(Stored data entries)

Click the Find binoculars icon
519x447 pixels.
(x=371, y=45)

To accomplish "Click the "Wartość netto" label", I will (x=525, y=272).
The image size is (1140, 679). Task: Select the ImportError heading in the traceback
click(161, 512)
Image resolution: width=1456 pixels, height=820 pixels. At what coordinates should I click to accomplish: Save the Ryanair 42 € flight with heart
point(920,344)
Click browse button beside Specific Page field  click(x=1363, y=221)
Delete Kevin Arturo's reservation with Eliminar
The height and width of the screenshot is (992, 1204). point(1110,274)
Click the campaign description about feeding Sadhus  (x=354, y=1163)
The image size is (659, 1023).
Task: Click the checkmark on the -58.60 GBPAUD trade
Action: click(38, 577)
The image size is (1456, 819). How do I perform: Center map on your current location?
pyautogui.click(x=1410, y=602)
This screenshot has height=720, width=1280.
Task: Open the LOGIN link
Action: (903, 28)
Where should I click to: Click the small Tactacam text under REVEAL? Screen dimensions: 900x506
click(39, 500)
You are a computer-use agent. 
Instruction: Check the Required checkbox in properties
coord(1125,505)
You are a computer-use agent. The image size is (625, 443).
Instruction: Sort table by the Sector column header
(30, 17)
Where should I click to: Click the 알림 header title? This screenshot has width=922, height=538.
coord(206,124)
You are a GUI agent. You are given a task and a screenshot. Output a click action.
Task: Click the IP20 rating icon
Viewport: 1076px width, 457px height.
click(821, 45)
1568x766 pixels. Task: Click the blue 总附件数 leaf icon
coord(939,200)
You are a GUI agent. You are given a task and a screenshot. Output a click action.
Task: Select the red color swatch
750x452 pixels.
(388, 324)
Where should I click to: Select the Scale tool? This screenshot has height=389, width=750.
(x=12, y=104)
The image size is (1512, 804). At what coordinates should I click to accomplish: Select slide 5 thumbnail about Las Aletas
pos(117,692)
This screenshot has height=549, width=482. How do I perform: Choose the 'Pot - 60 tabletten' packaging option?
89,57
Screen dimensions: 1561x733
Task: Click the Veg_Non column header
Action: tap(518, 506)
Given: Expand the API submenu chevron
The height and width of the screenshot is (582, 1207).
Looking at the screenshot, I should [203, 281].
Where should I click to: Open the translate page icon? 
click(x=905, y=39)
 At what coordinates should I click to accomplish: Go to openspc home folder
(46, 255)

§ **Problem description**
Check each line of the records for the word "computer" and extract those that contain it.

§ **Written response**
You are a computer-use agent. 
You are a computer-use agent. The image size is (625, 443).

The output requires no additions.